Josue_Guerrero1 · February 26, 2025, 11:11am

Hello community !

I’m working on a project where I need to manage several workflows, each associated with a set of players. My goal is to have a separate collection for each workflowId that contains the data of the players associated with that workflow. The idea is that each workflow will have a variable number of players. Instead of deleting players with a single operation in a specific collection—where data is constantly being inserted— We are considering the approach of dropping the entire collection for each specific workflow when required, rather than deleting individual records or using TTL.

Is this a good idea or could I have some problem in the mongodb engine?

Thanks,

Jack_Woehr · February 26, 2025, 1:02pm

Hi @Josue_Guerrero1 … your idea of dropping and adding collections sounds a little bit “heavyweight” and likely to require more resources compared with updating fields in the collection. However, one can imagine situations in which it might make sense. In any case, there is not enough information in your description to make a “scientific” evaluation. Why would you not merely update fields? What’s the win here? Easier coding, or some other advantage?

Hubert_Nguyen1 · February 26, 2025, 4:56pm

Hi @Josue_Guerrero1 and welcome to the MongoDB forums!

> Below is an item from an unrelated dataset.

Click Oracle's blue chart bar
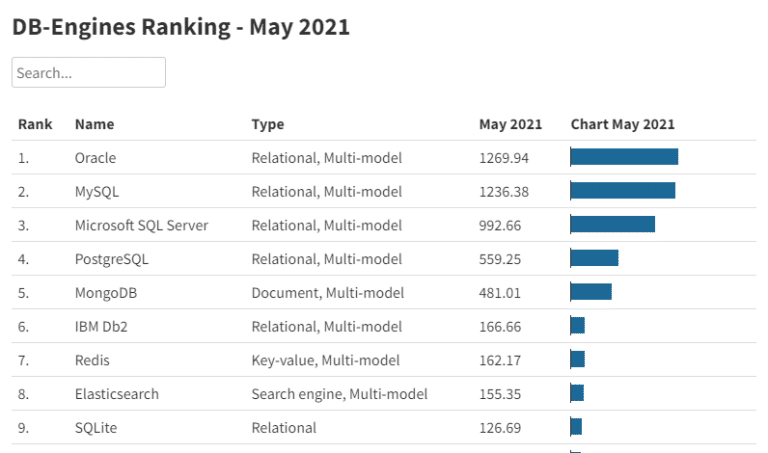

In addition to what @Jack_Woehr said, I also wanted to provide additional context if you might have a large number of collections. There are no hard limit on how many collections you can have in a database, but here are general recommendations our product team has for each type if instances:

Josue_Guerrero1 · February 27, 2025, 8:47am

Hello @Jack_Woehr thanks for your swift response, yeah this is because, in the current system, we believe that a collection which is constantly inserting and deleting data (using TTL) is experiencing performance issues. We ran a performance test, and the insertions are very slow. I mean, this collection could receive more than 1 million documents per day. I don’t particularly like this approach, but I’d like to understand the consequences of dropping the collection. Would it lock the database or cause other issues?

Jack_Woehr · February 28, 2025, 2:37am

Maybe you should look at your data design more closely. It’s hard to give you a concrete answer based on what we’ve been told. Possibly your design should be more relational.

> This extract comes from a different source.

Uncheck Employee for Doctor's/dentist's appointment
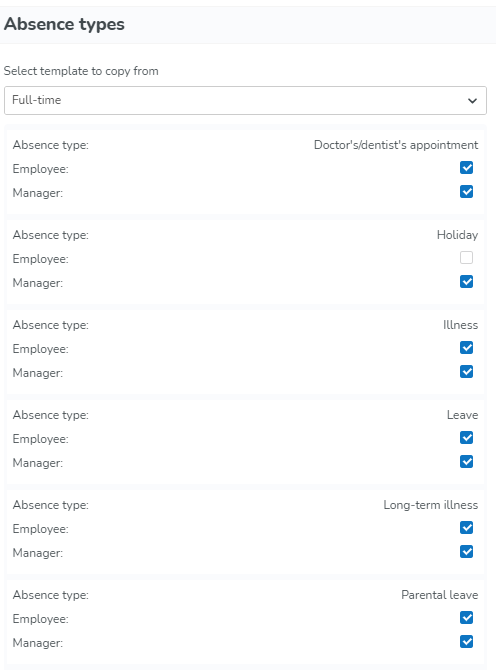Image resolution: width=496 pixels, height=670 pixels. (467, 168)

Josue_Guerrero1 · February 28, 2025, 3:46am

@Jack_Woehr Thanks for your response, I will try to give you an example about the situation and why I’m trying to go for this approach.

Currently, we have information that needs to be filtered based on specific criteria. Each filter can match a number of users, and since these users are distributed across different databases, we need to store this information gradually in temporary storage (called conclusions). Later, using an AND operation, we match the players who meet the criteria in more than one filter and group them together.

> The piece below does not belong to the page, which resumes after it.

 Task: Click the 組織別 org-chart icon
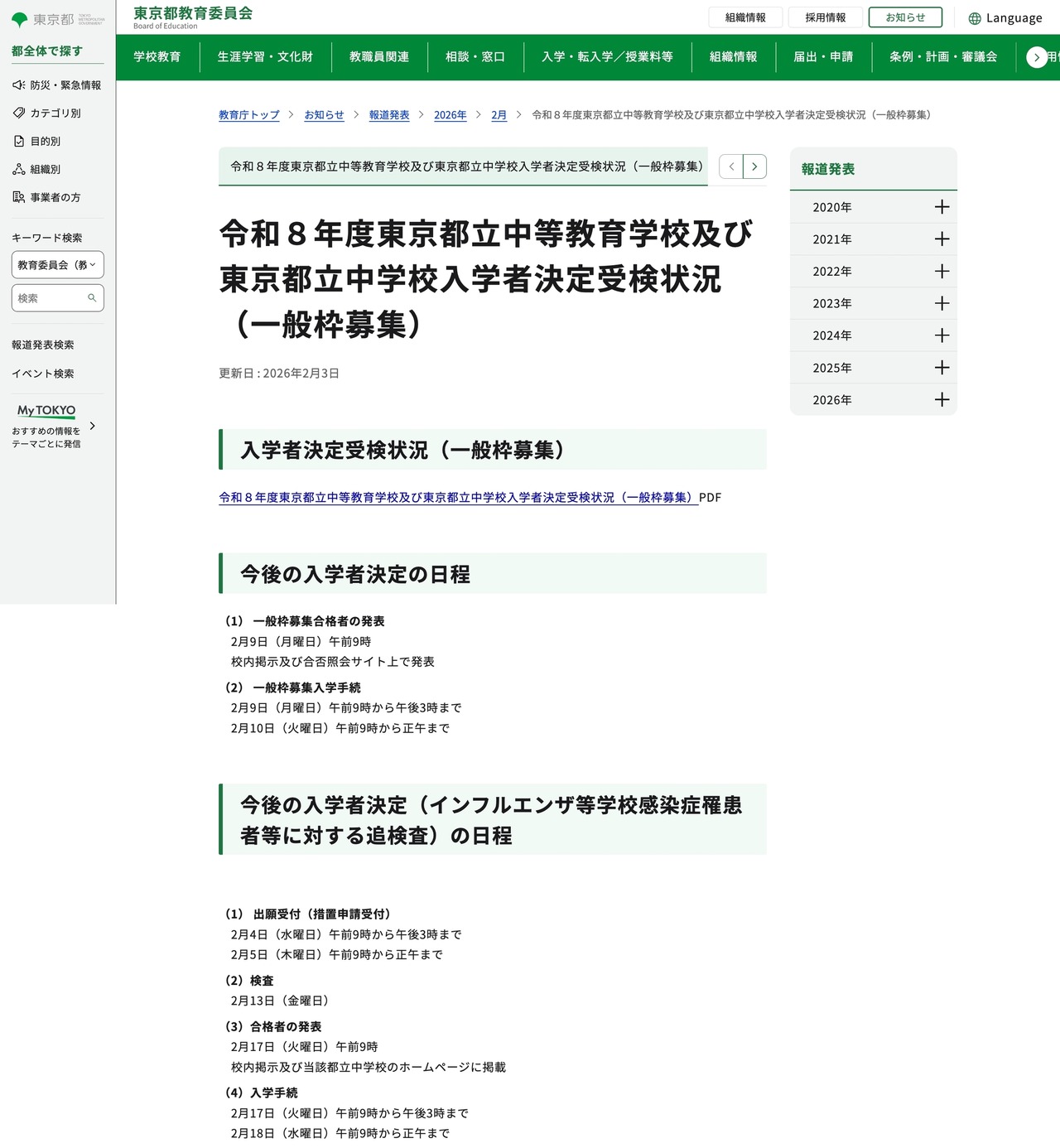coord(17,169)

The challenge here is that a single filter could match over 250,000 users. Additionally, these conclusions are temporary and only remain in the database for a limited period of time.

Example 1:

Let’s say we have two filters:

Filter 1: Players from the United States
Filter 2: Players who play a certain game

If Filter 1 matches 300,000 users and Filter 2 matches 150,000, we store these matches temporarily in the conclusions. Then, we use an AND operation to find the users who match both filters (e.g., players from the United States who also play the specific game). The problem here is that we are inserting information into this collection in batches of about 5,000 users per batch, but the process is very slow. Additionally, the information is temporary and typically stays in this collection for about 2 days before being deleted by TTL. Furthermore, this process runs in parallel. The same process can be executed multiple times in the service, depending on the number of instances available on the server. The issue lies in the insertion process: retrieving the information is very fast, but inserting the data into the collection is too slow.

Jack_Woehr · February 28, 2025, 4:56am

@Josue_Guerrero1, I infer from your use case that you’re mining your conclusions from disparate databases that come either from different generations of game design or from partnerships or acquisitions.

Perhaps your operation could benefit from an enterprise event bus model (vide Kafka, etc.) where there’s a constant flow of information rather than a “scoop and dump” approach?

Your workflow as currently implemented sounds challenging not only to MongoDB but also to a classic RDBMS. Perhaps you are cost-constrained and not inclined towards enterprise-class hardware such as IBM z architecture which runs both Db2 (a classic RDBMS) as well as MongoDB.

Hubert_Nguyen1 · February 28, 2025, 2:24pm

I’m curious about how long it takes, in ms or seconds, to insert a batch of 5000. Am I right to assume that you’re using insertMany() ?

If we could have an idea of the average document and update size, it would also shed additional light on your workload.

Josue_Guerrero1 · February 28, 2025, 3:57pm

Hello @Hubert_Nguyen1 yes, we are using insertMany. I will run some tests again to measure the time in milliseconds.

Hubert_Nguyen1 · February 28, 2025, 4:35pm

Thanks @Josue_Guerrero1 , if you run some tests, you can use explain(“executionStats”)

you can check if an index was used
also get the executionTimeMillis execution time